Capellini with Chicken and Mushrooms

Capellini with Chicken and Mushrooms

Capellini with Chicken and Mushrooms

Remember that roasted chicken? Well, half of it was still sitting in the refrigerator at lunch time! I removed the breast and cut it into chunks. Then I sliced up a couple of large crimini mushrooms. Meanwhile, a pot of salted water went onto the stove, and when it reached a boil, I tossed in some capellini.

I sautéed the mushrooms with some butter, olive oil, and minced garlic until the mushrooms were nicely colored, then deglazed the pan with about a tablespoon of chardonnay. I added the chicken and cooked until the mushrooms were done and the chicken was warmed. Then I added about a quarter of a cup of crème fraîche and reduced until the sauce was nicely thickened.

By then, the pasta was ready, so I drained it and tossed it with the chicken and mushroom sauce. A bit of minced parsely finished the dish.

So far, that chicken has produced dinner for two and lunch for two, and there’s still a leg quarter and the rest of the carcass remaining.

Roast Chicken

Roast Chicken

Roast Chicken

I bought a whole chicken on sale. It was rather late in the day and I didn’t feel like doing anything difficult, so I decided to roast it.

Roasting a chicken is really easy. You’ll need a roasting pan and rack, or a nice grill pan, which is what I used. Start by rinsing the chicken, then drying it thoroughly, inside and out, with a paper towel.
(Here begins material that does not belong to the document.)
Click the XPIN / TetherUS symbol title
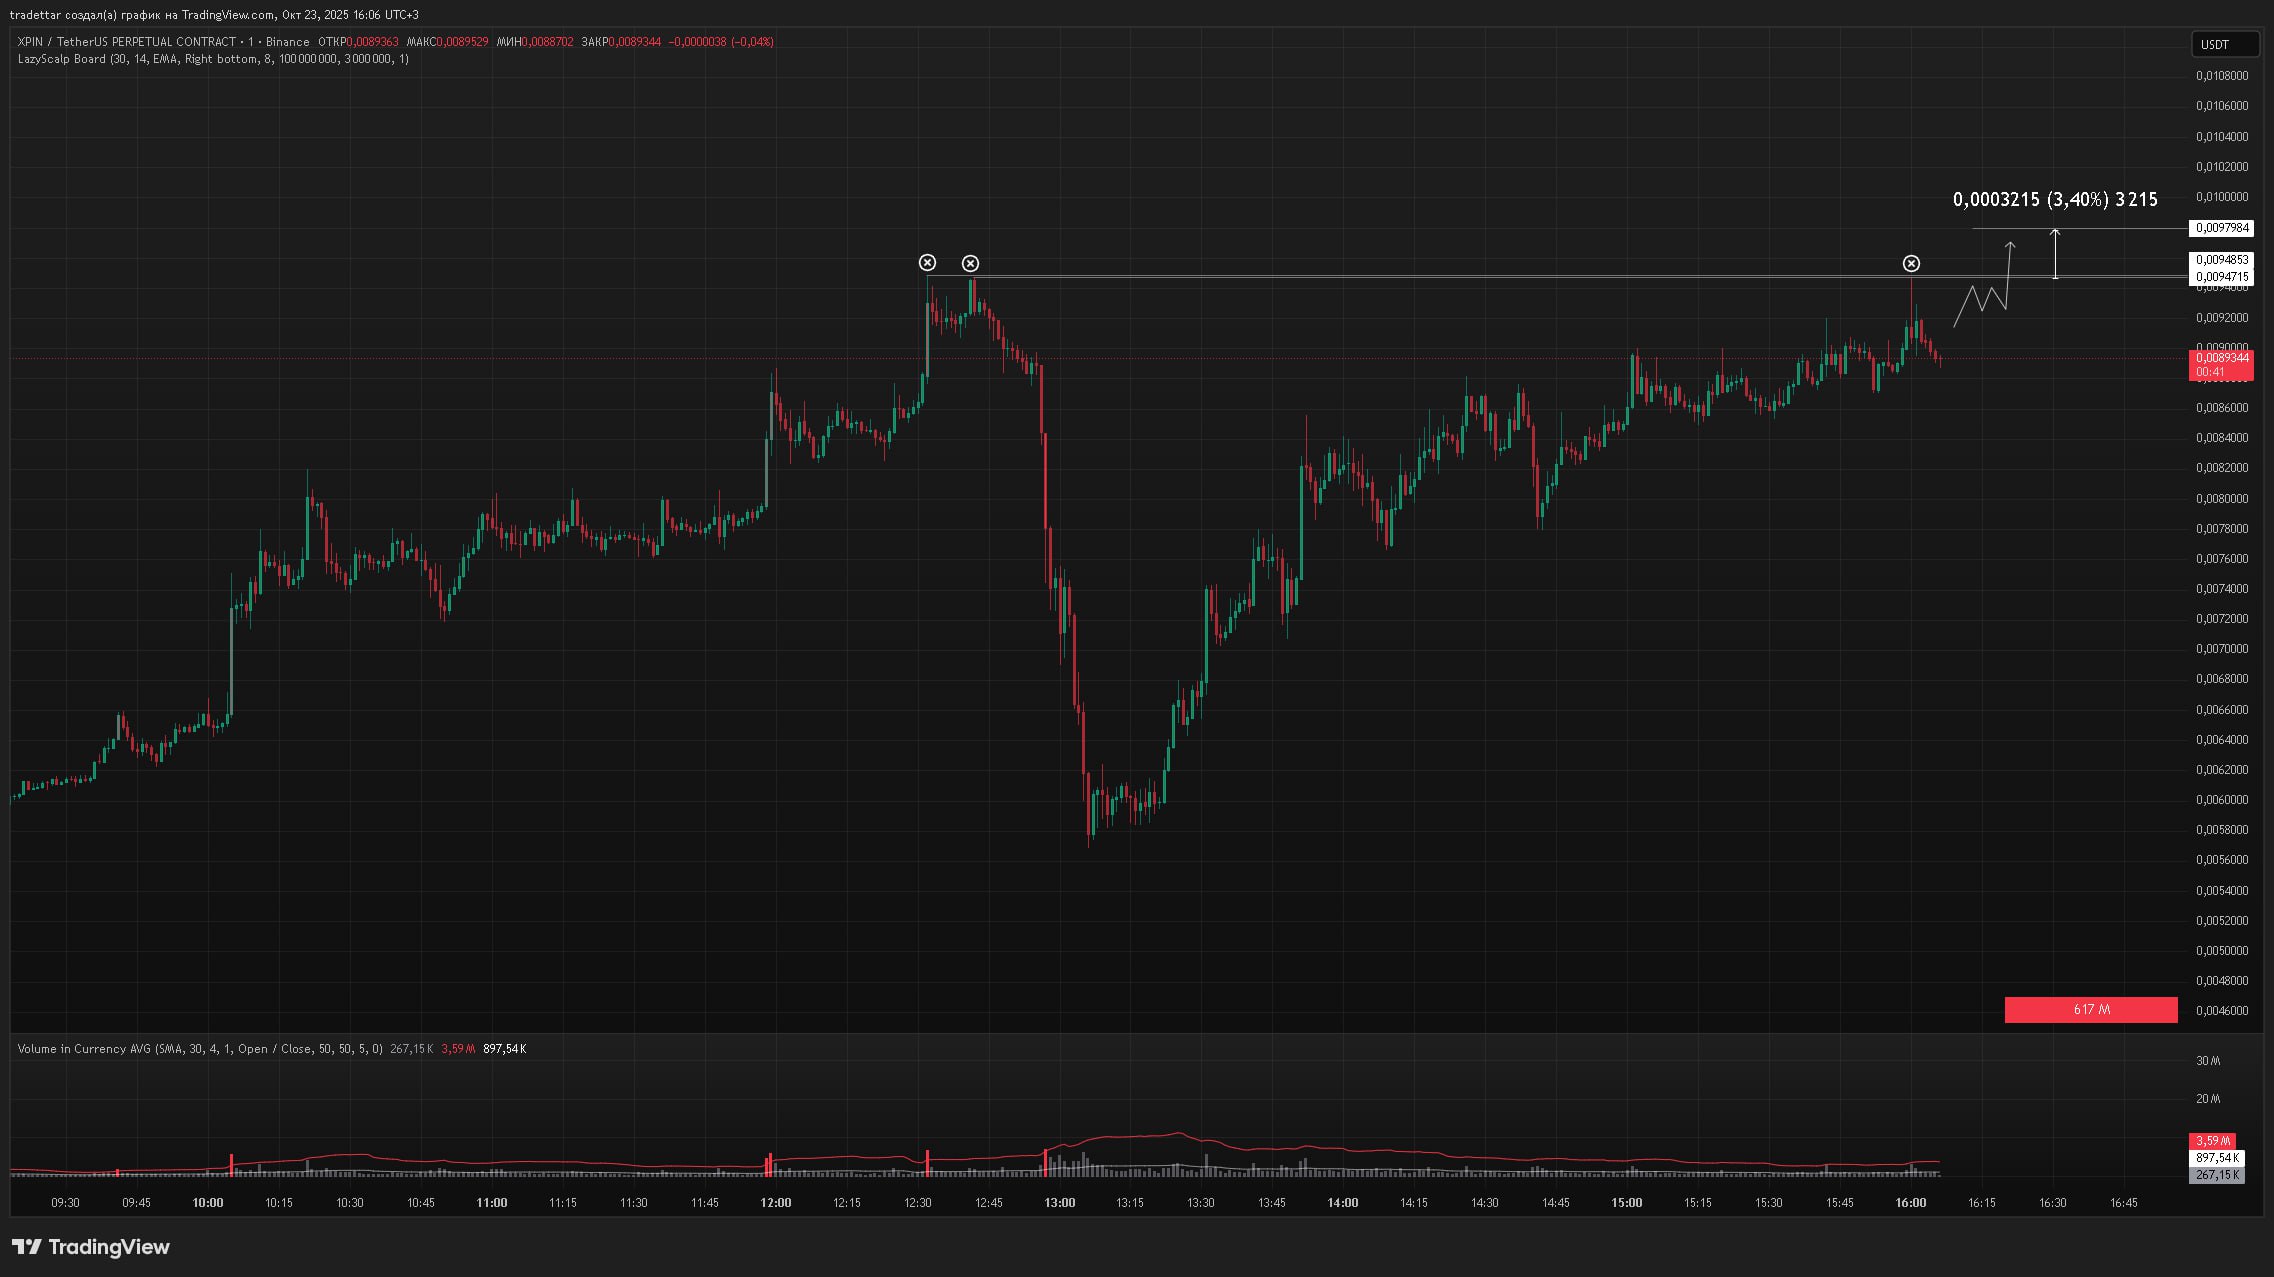 (x=126, y=42)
Let the chicken air dry while the oven is warming to 425º. Once the oven is ready, put the chicken in for 20 minutes, the reduce the heat to 400º. Roast it about another 40 minutes, until the temperature of the thigh meat reaches 175º.
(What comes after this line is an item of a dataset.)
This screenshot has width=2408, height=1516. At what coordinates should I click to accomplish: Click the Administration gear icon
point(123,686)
While the oven was warming, I made a compound butter to put under the skin. A compound butter is butter mixed with seasonings, in this case minced garlic and a few herbs. I gently pushed the compound butter under the breast skin and massaged it into the breast meat to add flavor and moistness. I also crushed three cloves of garlic, rubbed the interior cavity of the chicken with the garlic and some salt, and then left the garlic in the cavity to add more flavor. Some fruit or herbs would have worked just as well.
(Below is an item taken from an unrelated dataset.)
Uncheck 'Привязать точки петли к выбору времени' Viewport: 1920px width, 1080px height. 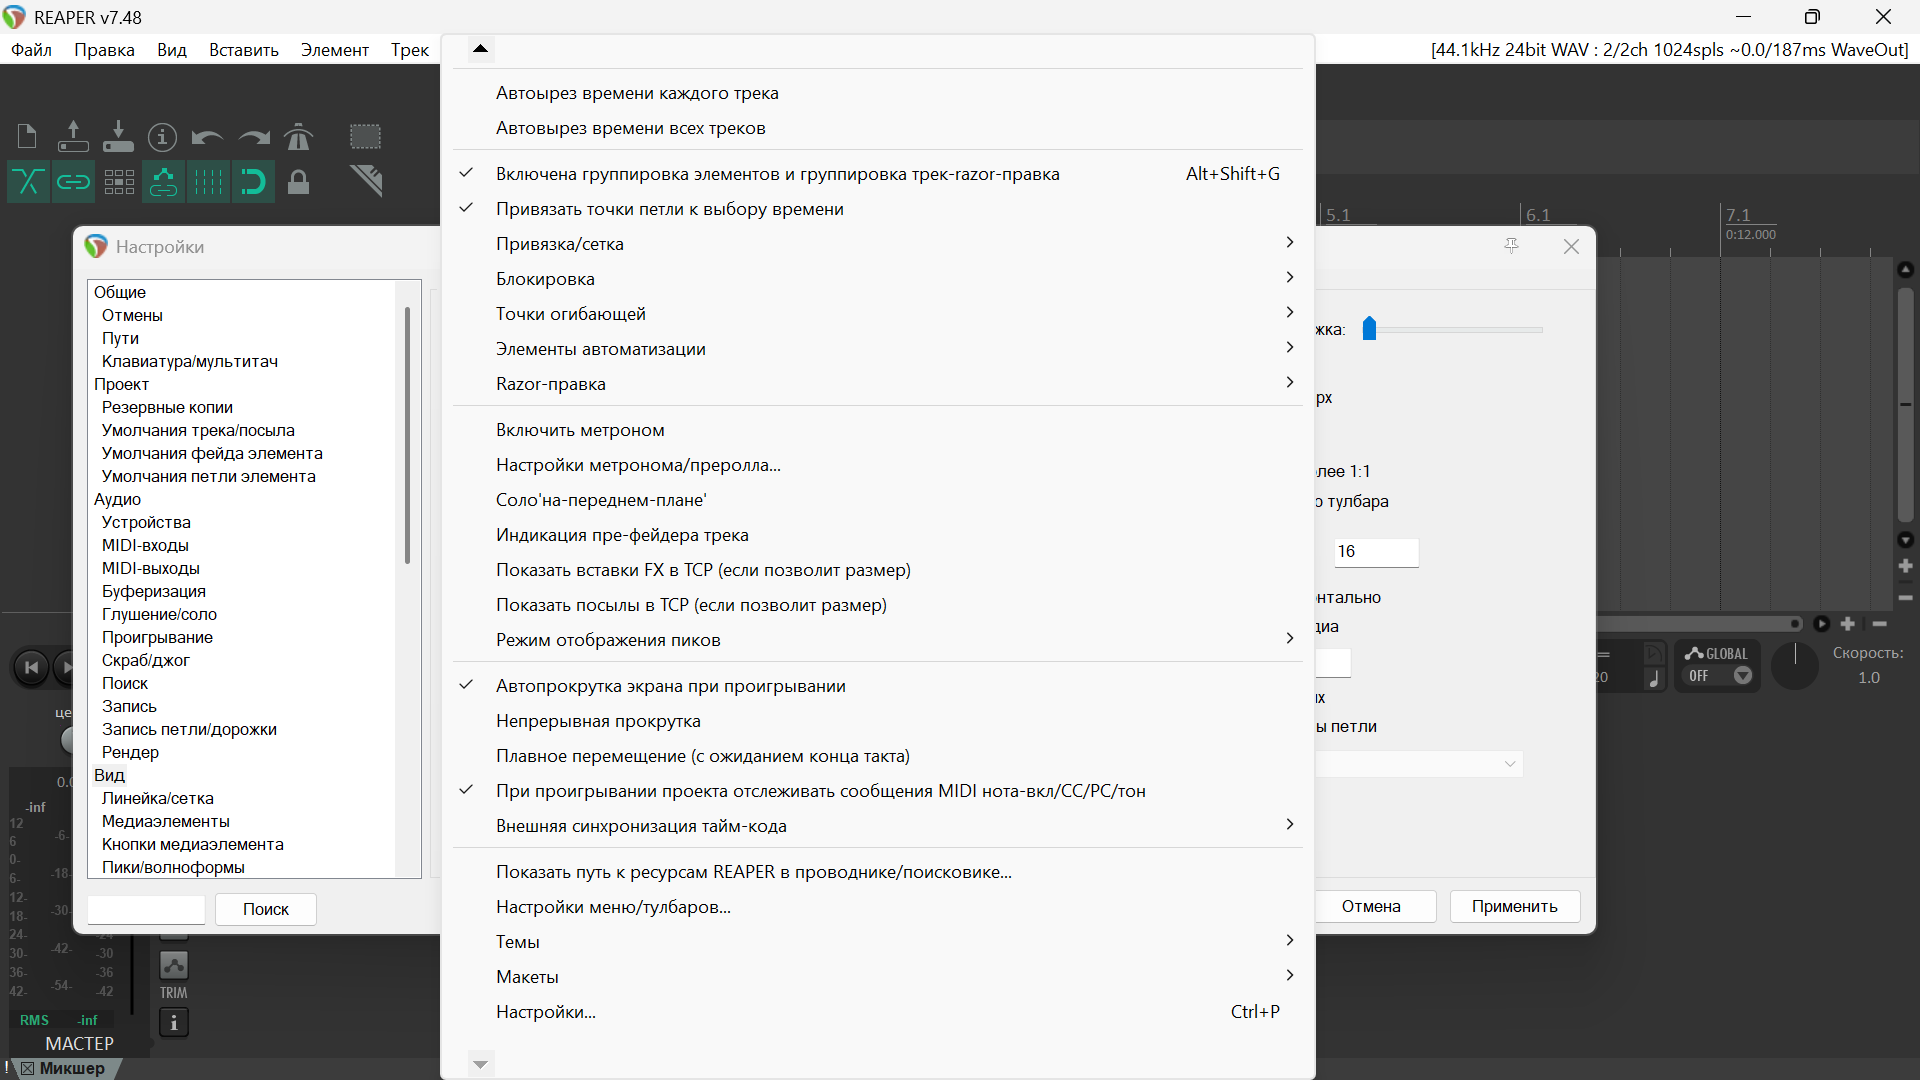point(669,209)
I wanted a sauce with the chicken, so I sautéed the neck, heart(s) and gizzard with about one-half tablespoon each butter and olive oil, plus about one-quarter onion, minced. Once that was nicely browned, I deglazed the pan with about two tablespoons of chardonnay and added a cup of water. I then simmered until the liquid reduced to about half a cup. I strained and reserved the liquid.

The pan went back onto the stove with about two tablespoons each of butter and olive oil, in which I sautéed some sliced mushrooms. When they gave up their moisture I added some leftover caramelized onions, the reserved liquid, and about half a cup of red wine, and cooked until the liquid was reduced in half. I then added about a quarter cup of crème fraîche and simmered until the liquid was once again reduced to about a half cup.

A side salad, plus bow tie pasta dressed with extra virgin olive oil, a chiffonade of basil, and freshly cracked black pepper completed the meal for two. Total time was about 90 minutes, including waiting. Half the chicken remains to be used for something else.